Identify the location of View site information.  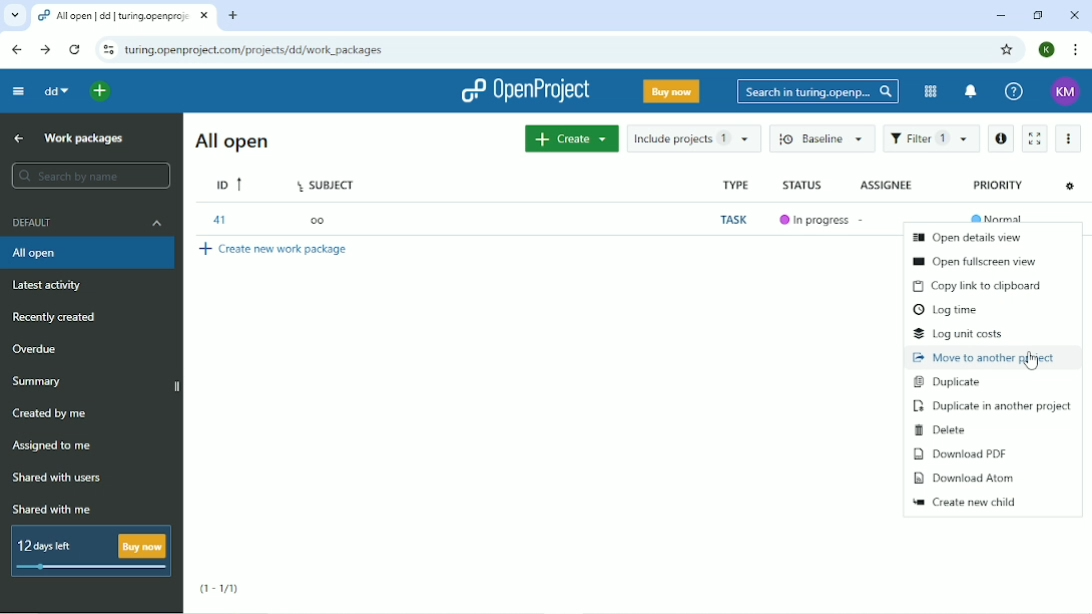
(107, 50).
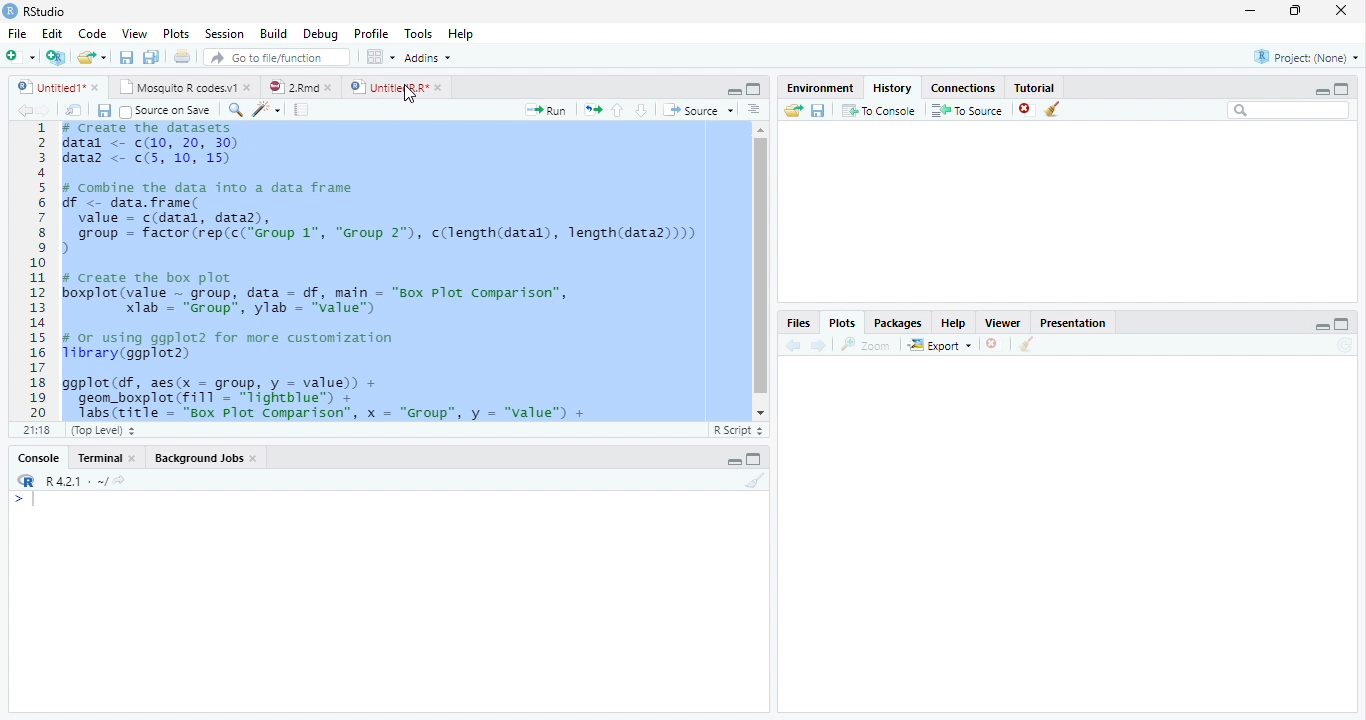 This screenshot has height=720, width=1366. What do you see at coordinates (17, 33) in the screenshot?
I see `File` at bounding box center [17, 33].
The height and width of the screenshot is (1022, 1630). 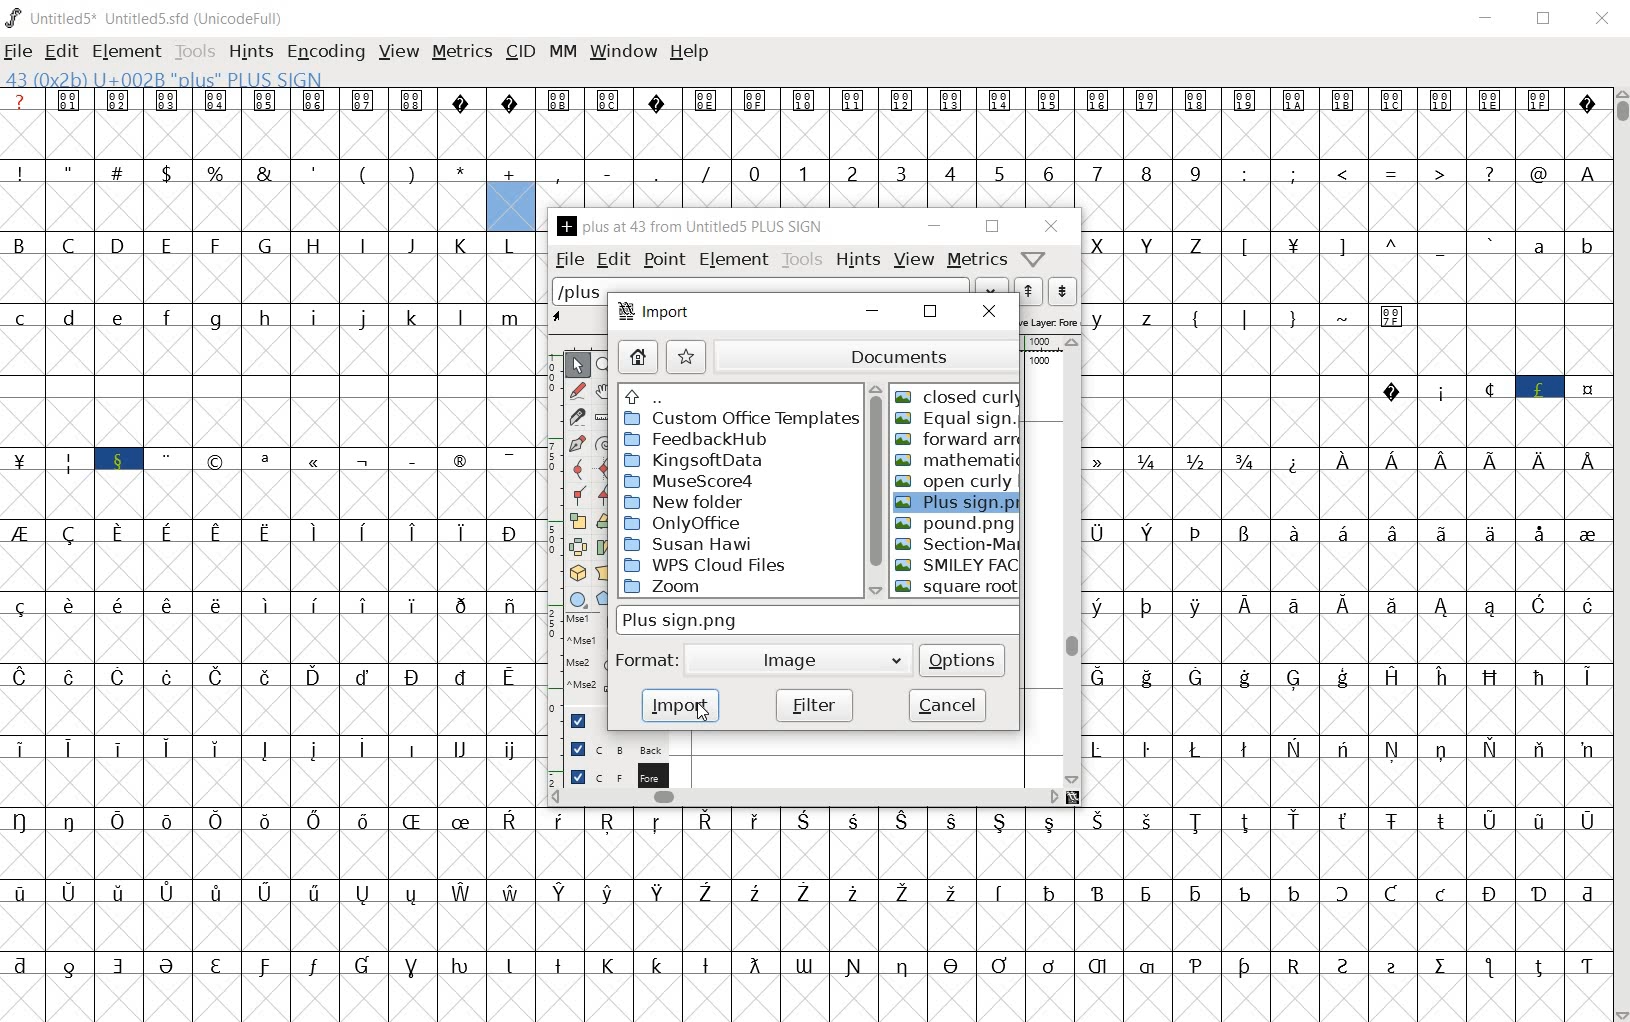 What do you see at coordinates (695, 460) in the screenshot?
I see `KingsofData` at bounding box center [695, 460].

> **Written instruction**
Copy everything from the start of the data down through the line containing "center [17, 33]." word for word, and leave out the pictures.

> **Task response**
Identify the location of View site information.  
(107, 50).
 This screenshot has height=720, width=1366. What do you see at coordinates (17, 33) in the screenshot?
I see `File` at bounding box center [17, 33].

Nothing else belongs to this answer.